> _Instructions to follow_: Extract the lines that carry the string "Given" from the listing.

> _Information provided_:
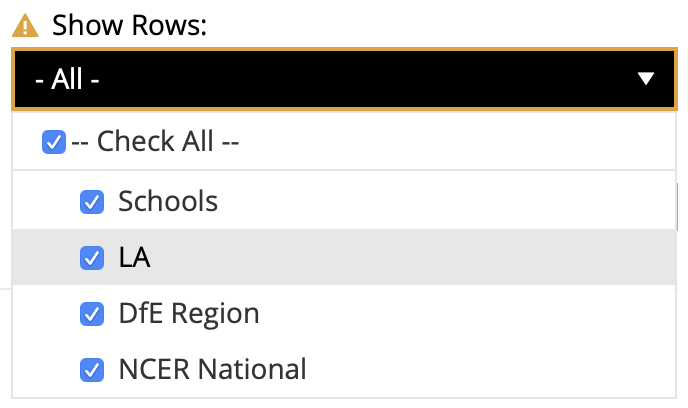Click the empty grey area of the LA row
Screen dimensions: 688x408
tap(412, 257)
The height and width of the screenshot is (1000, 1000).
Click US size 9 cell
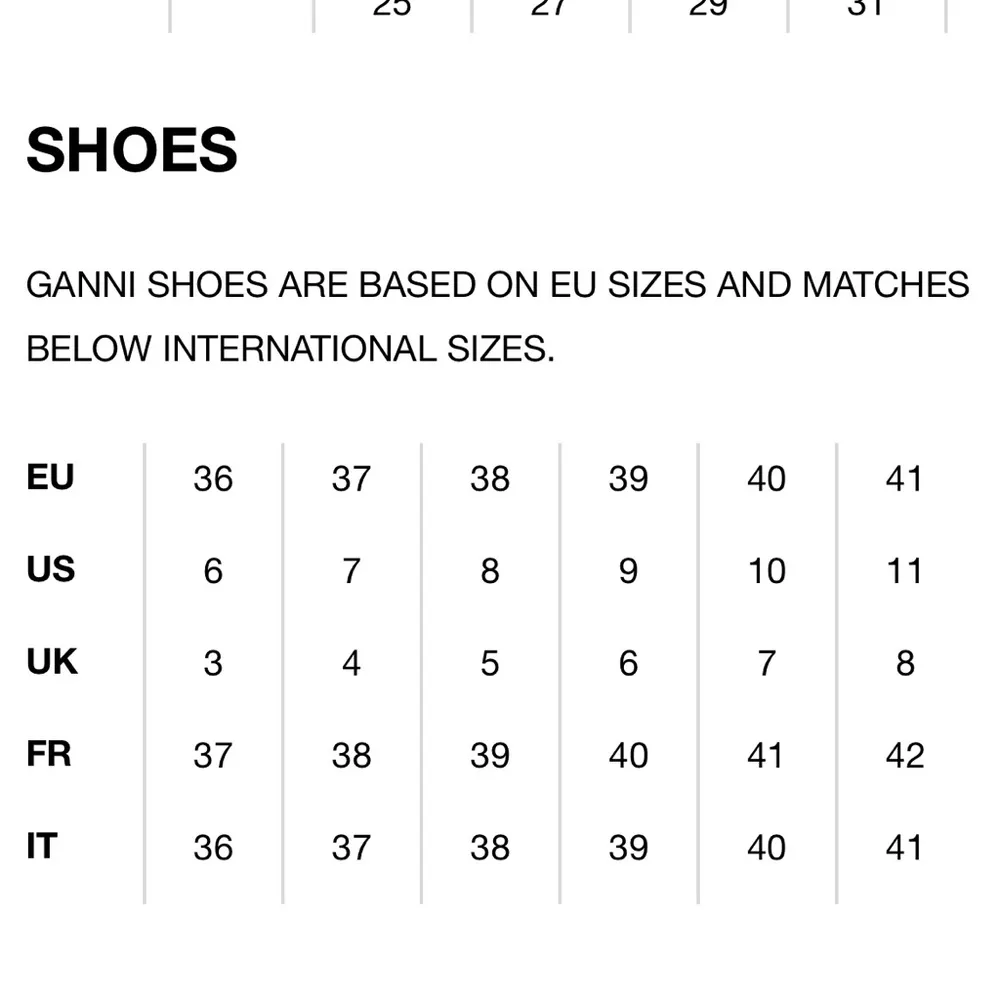tap(628, 571)
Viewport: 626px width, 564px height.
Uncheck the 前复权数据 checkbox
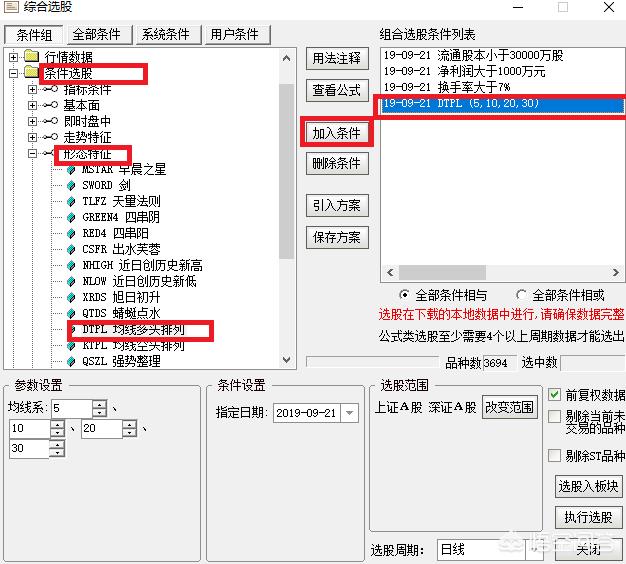(555, 395)
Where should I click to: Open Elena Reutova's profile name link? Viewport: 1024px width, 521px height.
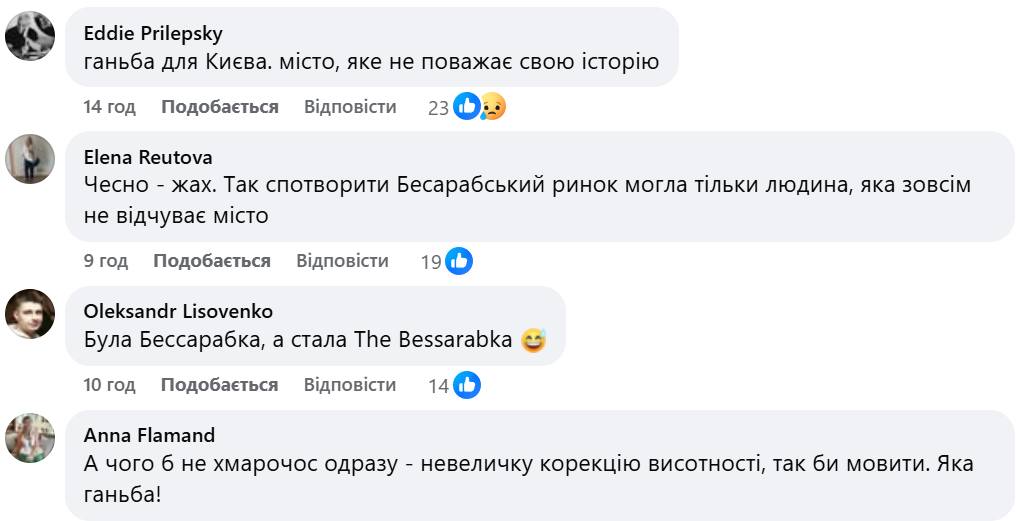coord(148,157)
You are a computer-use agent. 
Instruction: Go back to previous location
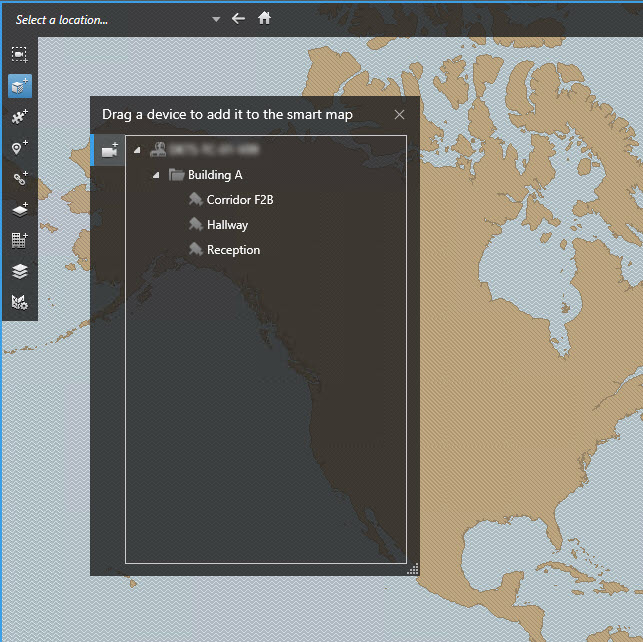click(x=238, y=18)
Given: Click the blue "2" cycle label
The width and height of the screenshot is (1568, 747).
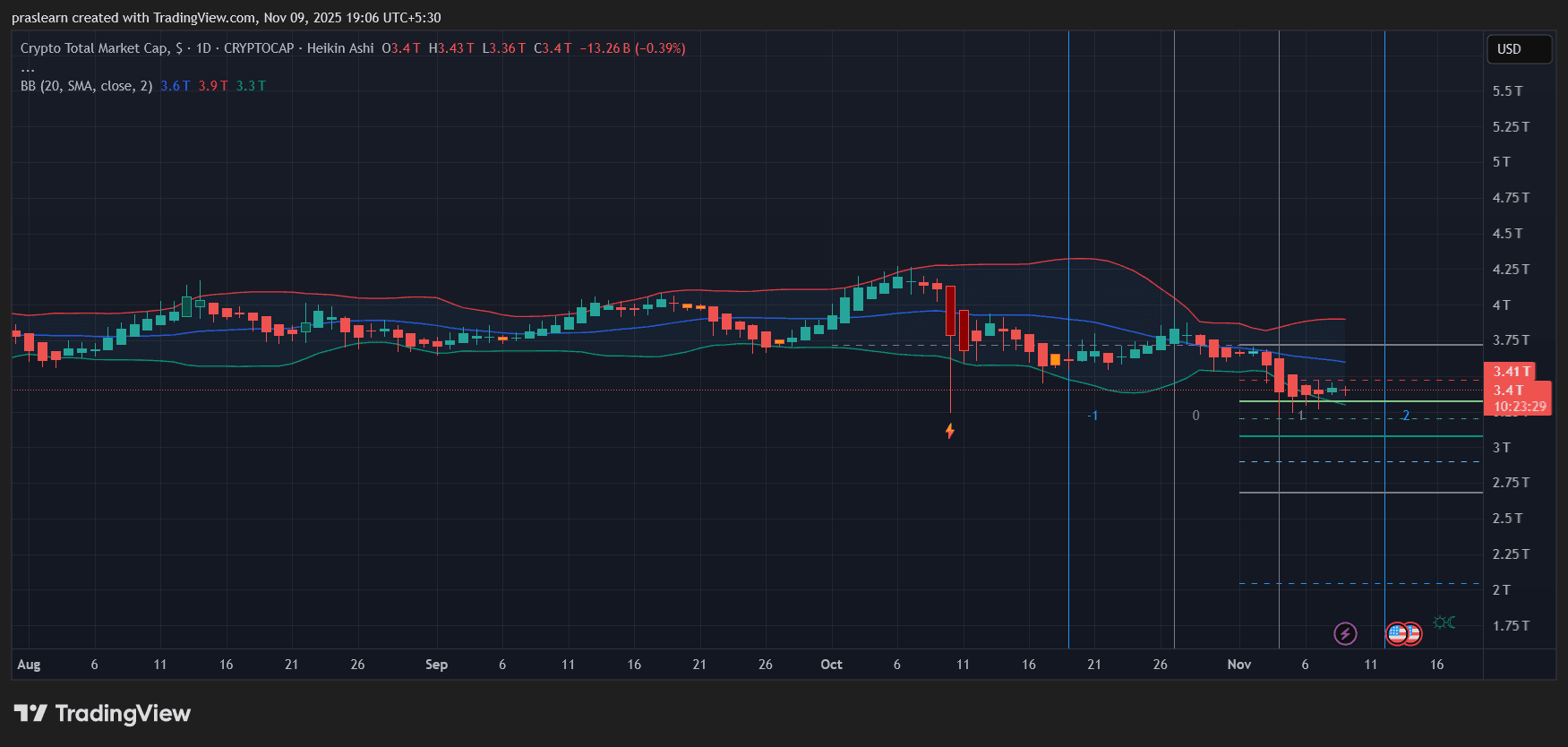Looking at the screenshot, I should pos(1406,416).
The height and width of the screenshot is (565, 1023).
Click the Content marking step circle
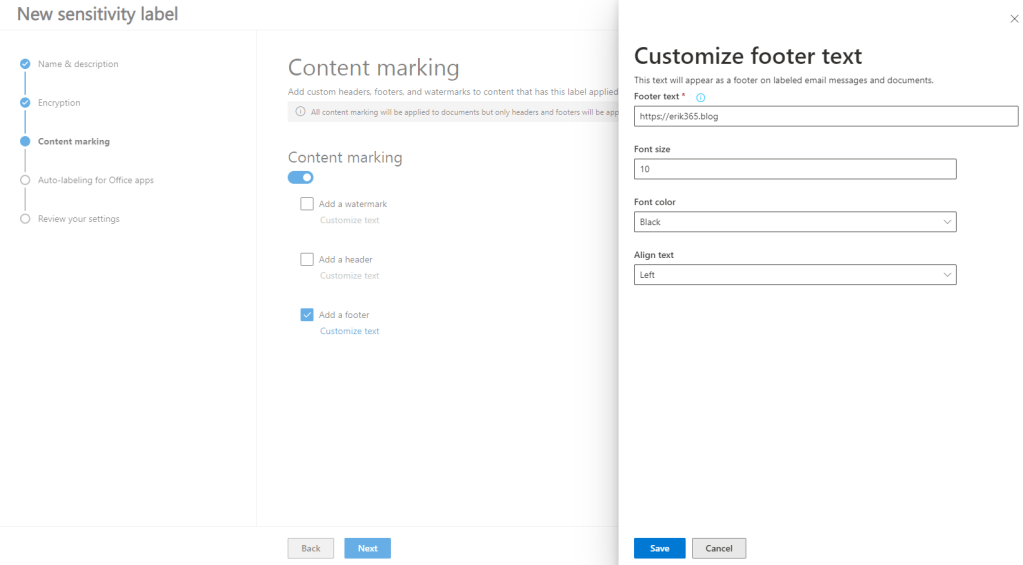pos(25,142)
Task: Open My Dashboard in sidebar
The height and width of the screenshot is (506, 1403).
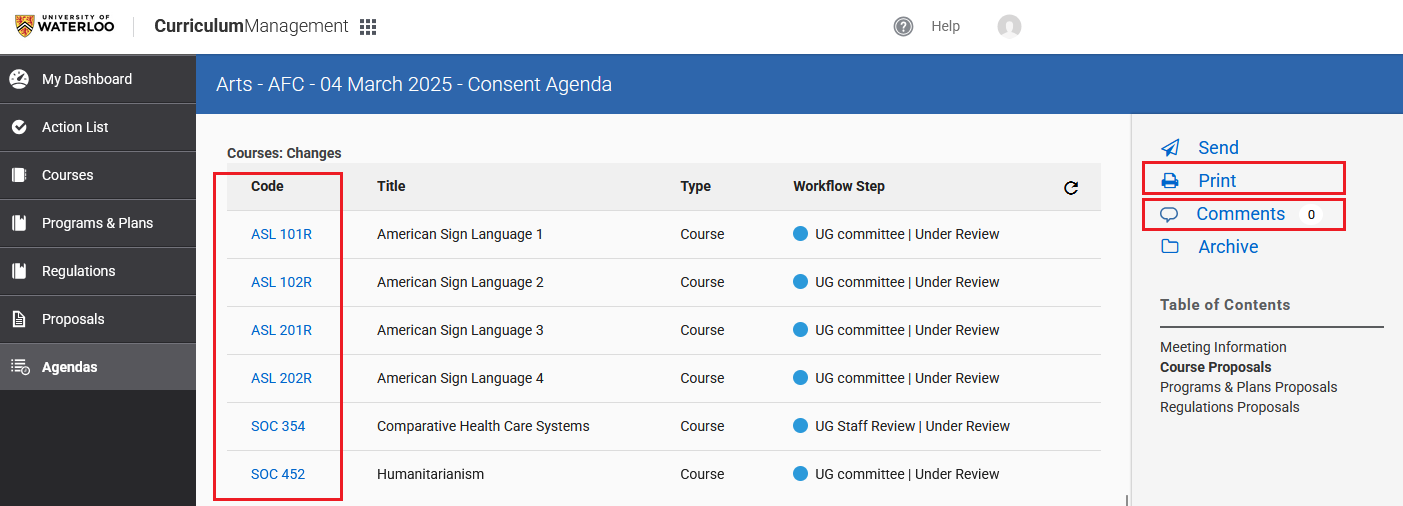Action: pyautogui.click(x=87, y=79)
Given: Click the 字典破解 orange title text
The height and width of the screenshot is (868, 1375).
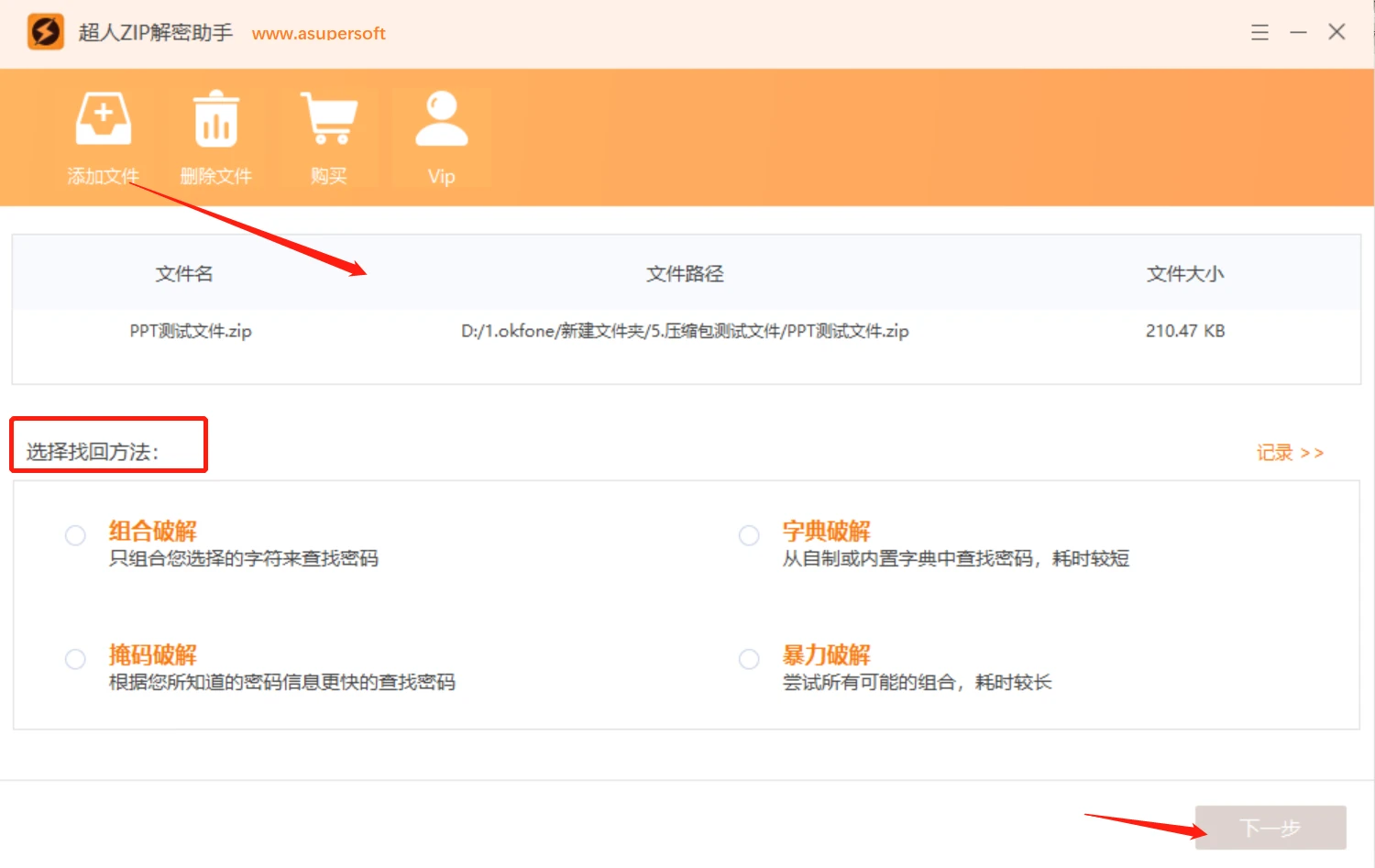Looking at the screenshot, I should click(826, 531).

> _Written solution_:
Given: Click the blue "2" cycle label
Given: Click the 字典破解 orange title text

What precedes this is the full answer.